今回紹介するのは、カナダのオンタリオ美術館にて開催中の写真展『DAWOUD BEY, JOHN EDMONDS, WARDELL MILAN』。ベビーブーマー世代のダウード・ベイ(1953年生まれの68歳)、X世代のウォーデル・ミラン(1977年生まれの43歳)、ミレニアル世代のジョン・エドモンズ(1989年生まれの32歳)の異なる三世代のアフリカ系アメリカ人の現代アーティストが、2017年から19年の間に撮影した写真作品やコラージュ作品が展示される。

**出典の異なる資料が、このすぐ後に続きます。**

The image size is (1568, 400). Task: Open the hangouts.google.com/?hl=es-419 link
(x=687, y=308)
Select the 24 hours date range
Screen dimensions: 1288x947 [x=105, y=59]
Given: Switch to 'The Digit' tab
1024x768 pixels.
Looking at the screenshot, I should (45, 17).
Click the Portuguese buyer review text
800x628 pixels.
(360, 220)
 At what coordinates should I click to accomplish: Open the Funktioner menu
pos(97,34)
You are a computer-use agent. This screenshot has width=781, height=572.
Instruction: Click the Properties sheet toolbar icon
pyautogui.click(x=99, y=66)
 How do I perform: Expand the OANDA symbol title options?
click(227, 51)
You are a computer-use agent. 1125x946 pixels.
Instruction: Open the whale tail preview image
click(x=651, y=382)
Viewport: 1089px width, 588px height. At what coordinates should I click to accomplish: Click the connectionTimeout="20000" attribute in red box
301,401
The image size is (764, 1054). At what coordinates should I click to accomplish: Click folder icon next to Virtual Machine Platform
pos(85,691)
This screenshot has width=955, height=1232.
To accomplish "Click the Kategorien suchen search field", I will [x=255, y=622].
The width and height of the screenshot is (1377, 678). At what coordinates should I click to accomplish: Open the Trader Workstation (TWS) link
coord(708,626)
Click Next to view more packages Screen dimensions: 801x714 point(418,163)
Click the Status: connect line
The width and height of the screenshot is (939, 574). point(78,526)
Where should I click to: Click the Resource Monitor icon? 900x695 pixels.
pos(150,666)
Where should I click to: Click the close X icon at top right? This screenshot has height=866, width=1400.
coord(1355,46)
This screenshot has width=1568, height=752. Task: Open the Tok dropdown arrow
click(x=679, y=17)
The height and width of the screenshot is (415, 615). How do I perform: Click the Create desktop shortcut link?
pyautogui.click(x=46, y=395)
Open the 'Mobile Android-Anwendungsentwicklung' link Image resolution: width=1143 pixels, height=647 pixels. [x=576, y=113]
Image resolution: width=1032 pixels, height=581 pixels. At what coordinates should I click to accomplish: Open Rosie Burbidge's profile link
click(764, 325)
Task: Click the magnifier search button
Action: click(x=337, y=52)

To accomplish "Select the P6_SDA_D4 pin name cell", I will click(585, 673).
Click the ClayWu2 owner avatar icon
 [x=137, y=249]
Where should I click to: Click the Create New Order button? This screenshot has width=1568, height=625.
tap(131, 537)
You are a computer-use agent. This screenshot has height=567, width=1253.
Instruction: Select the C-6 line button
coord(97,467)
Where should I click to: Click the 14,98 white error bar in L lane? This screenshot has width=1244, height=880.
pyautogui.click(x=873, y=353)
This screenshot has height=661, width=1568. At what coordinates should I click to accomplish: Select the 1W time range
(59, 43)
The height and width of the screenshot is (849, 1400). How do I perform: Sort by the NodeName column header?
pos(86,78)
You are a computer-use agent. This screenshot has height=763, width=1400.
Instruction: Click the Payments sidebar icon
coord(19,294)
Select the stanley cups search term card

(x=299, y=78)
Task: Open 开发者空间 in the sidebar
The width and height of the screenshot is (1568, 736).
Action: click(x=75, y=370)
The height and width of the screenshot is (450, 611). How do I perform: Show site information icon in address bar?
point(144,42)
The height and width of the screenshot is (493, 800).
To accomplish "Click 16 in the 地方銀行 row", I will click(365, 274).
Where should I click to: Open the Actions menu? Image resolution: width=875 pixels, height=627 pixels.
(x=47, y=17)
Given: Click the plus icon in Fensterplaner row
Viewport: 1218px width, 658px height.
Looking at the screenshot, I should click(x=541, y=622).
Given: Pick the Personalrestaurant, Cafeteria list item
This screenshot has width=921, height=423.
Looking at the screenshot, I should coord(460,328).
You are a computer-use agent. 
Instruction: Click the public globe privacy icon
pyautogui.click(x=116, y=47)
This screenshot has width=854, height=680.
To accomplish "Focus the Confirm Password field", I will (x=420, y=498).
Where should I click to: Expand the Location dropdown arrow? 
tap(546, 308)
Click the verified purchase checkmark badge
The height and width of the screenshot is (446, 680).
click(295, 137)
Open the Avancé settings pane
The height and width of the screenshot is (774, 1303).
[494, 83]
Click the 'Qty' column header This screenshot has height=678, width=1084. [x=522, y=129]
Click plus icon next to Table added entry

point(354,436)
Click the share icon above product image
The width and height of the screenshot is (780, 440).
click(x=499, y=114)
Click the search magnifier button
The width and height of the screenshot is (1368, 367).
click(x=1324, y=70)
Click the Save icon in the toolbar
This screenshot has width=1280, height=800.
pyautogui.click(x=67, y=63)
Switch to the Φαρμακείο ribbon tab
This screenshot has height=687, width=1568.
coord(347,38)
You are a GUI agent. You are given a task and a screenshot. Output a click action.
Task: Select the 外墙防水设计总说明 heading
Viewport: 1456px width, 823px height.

テーマは「写真はどのように、アフリカ系アメリカ人の経験を形作り続けているのか」。写真は何を記録できる? 写真を通して過去の経験を呼び起こすことはできる? 三人はこれらの質問を作品に投げかけながら、各々の表現方法を用い、アメリカにいまも蔓延るアフリカ系アメリカ人に対する暴力の歴史やその複雑さを作品に落とし込む。
写真家で教育者のベイがオハイオ州で撮影した『Untitled #20 (Farmhouse and Picket Fence II), 2017』は、自身のプロジェクト「Night Coming Tenderly、Black」のなかの1枚。19世紀の黒人奴隷が自由を求めて脱走する、というテーマを抽象的に再現した。写真家のエドモンズがシャッターを切った『Untitled (DuーRag3)』は、黒人の美を探求するため、デリやバーバーショップで購入したドゥーラグ(アフリカ系アメリカ人のファッション文化に根付くヘアアイテム)をモデルに着用させ自宅アパートで撮影したもの。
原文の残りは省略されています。